BY ALEXA SCHOENFELD |
"A Movie of a Woman's Awakening"
The man behind The Girl demystifies the reality of the Mexican-American border as the TFF audience praises the film's leading ladies, Abbie Cornish and Maritza Santiago Hernandez.
The emotion in the room was palpable as writer-director David Riker took the stage alongside producer Tania Zarak following the final TFF 2012 screening of their film, THE GIRL. As Riker explained, THE GIRL continues the conversation sparked in his first film, LA CIUDAD (THE CITY), which explored the lives of Hispanic immigrants in New York City.
Yet despite the evocative tone of LA CIUDAD, “Q&As just like this one” illuminated a sobering reality: audiences “were very moved, but spoke of [the migrant workers] as having nothing to do with them[selves]”—as though the characters’ experiences were “so far removed” from their own. Compelled to show the universality of their journeys, Riker went down to the Mexican-American border—admittedly harboring “all sorts of false or incomplete” impressions—intent on demystifying America’s idea that “the villages these people leave are without hope. That the very fact that every night hundreds of thousands of people are trying to cross the border [somehow] implies that there’s no hope. I found just the opposite,” Riker passionately expressed.
Still, after hearing “thousands of stories of migrants crossing the border,” and how that changed their lives, Riker faced the challenge of translating this experience into a tangible and relatable narrative. What evolved was this poignant but restrained story of Ashley: a minimum wage-earning Texan who loses her son to Child Services after an inebriated, tragic mistake, and begins to work as a coyote, helping sneak Mexican immigrants across the border. The film chronicles Ashley’s evolution from an ego-centric place of heartache and losing a child, “thinking she is the only one who knows this pain,” to realizing how common this loss is.

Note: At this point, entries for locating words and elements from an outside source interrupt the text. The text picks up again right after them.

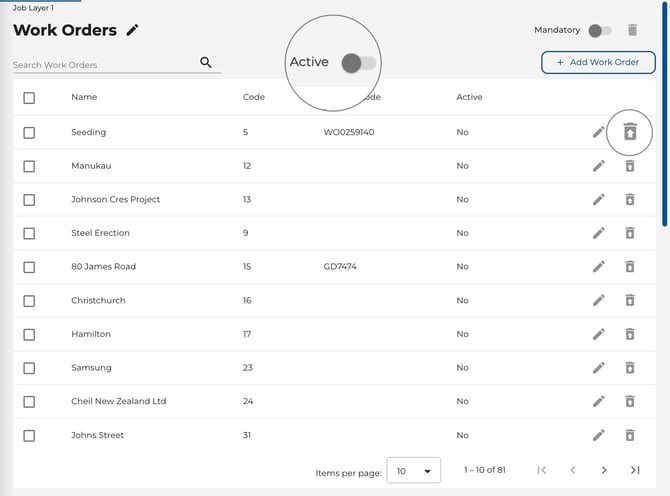Click the pencil icon beside Work Orders title
Image resolution: width=670 pixels, height=496 pixels.
click(x=133, y=30)
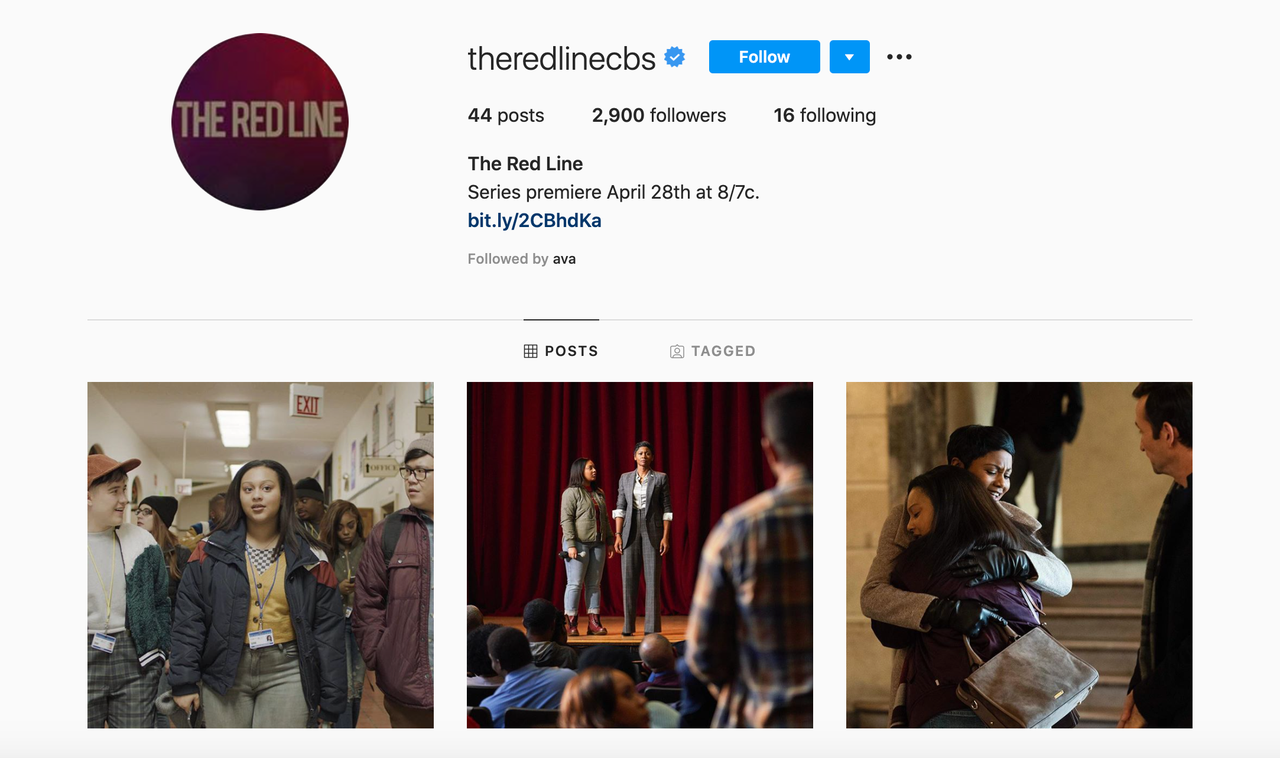Open the bit.ly/2CBhdKa link
This screenshot has height=758, width=1280.
pos(534,221)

Quoting the film’s captivating star, Riker noted that Abbie Cornish spoke of THE GIRL as “a movie of a woman’s awakening,” and her progression from “darkness to light.”
This movement is catalyzed by Ashley’s unexpected relationship with the film’s title character, “The Girl,” played by Maritza Santiago Hernandez. “Working with Maritza was the greatest joy in this whole long journey” of making the film, Riker said. Although “looking for her was not.” The filmmaker elaborated on the particular needs for this character, most importantly that she be “a girl with a lot of strength who could go up against Abbie Cornish. Someone who was full of chispa, or spark.” It was also “vital that the girl be from an indigenous village in Oaxaca, Mexico.”
As the conversation came to a close, Riker was touched by the overwhelming sentiment of the room. The crowd was insistent that Riker and Zarak “show this film as much as possible [in the U.S.] and Mexico.” The final comment of the evening confirmed that Riker had accomplished his goal for the film, characterized by one audience member as “very personal and universal. This film needs to be seen.”